Aptasensor based on specific binding induced impedance changes in nanoporous anodized alumina membranes
Monitoring electrochemical impedance changes due to aptamer/ligand binding on nanochannel surface provides an attractive sensing mechanism for chemical and biological species. We report a surface charge modulation based sensing mechanism for the detection of small molecules – amodiaquine and homoserine lactone with their respective specifically binding aptamers. The change in charge distribution due to aptamer/ligand binding modifies ionic transport across the nanochannel, results in transmembrane impedance changes proportional to the amount of target present, providing a quantitative response. A sensor reader based on an analog devices chip ADuCM355 was developed and used to monitor the nanoporous membrane's impedance changes over the desired frequency range. These results show that the combination of a low cost sensor reader and aptamer functionalized membrane will enable the development of a portable and inexpensive sensor system.

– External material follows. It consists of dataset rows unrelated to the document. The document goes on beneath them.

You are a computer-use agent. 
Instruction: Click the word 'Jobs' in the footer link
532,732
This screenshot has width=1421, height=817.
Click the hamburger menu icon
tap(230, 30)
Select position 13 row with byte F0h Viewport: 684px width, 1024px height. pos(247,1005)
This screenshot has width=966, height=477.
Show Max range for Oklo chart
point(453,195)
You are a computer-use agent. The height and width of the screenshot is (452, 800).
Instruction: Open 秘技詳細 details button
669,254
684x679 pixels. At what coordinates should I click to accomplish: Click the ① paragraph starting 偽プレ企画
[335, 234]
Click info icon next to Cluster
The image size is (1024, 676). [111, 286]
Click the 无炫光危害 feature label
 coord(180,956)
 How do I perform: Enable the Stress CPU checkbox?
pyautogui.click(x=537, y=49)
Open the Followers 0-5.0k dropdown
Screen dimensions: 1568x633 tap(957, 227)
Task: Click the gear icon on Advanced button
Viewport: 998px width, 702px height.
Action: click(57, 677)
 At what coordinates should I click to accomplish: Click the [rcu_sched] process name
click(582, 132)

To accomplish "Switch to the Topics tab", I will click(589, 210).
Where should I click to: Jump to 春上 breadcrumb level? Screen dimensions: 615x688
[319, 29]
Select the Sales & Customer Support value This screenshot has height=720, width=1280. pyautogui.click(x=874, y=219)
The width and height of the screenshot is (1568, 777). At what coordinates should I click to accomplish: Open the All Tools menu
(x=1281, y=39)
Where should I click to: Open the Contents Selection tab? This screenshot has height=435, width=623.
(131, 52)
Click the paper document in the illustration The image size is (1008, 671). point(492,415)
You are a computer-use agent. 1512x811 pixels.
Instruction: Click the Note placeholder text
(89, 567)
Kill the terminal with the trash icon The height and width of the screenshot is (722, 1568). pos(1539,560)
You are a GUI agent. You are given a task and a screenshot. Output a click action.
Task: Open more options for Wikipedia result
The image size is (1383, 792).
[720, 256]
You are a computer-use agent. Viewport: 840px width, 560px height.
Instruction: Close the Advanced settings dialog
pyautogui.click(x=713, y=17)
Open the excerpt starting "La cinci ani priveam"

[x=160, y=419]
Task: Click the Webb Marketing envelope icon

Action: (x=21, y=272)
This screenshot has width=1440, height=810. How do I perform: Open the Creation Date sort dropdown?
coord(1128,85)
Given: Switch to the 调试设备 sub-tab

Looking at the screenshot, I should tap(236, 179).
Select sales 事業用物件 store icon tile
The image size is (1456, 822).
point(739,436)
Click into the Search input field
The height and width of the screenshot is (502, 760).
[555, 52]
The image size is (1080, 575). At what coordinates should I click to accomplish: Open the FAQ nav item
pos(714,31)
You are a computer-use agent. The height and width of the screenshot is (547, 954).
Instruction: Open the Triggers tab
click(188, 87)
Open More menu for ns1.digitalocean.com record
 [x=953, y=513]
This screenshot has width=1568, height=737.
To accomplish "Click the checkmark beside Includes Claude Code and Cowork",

This presentation is published as Nianyu Jiang, Soma Banerjee, Marit Nilsen-Hamilton, and Pranav Shrotriya. "Aptasensor based on specific binding induced impedance changes in nanoporous anodized alumina membranes," in Chemical, Biological, Radiological, Nuclear, and Explosives (CBRNE) Sensing XXII, edited by Jason A. Guicheteau, Chris R. Howle, Proc. of SPIE 11749, 117490H (12 April 2021); DOI: 10.1117/12.2586170. Posted with permission.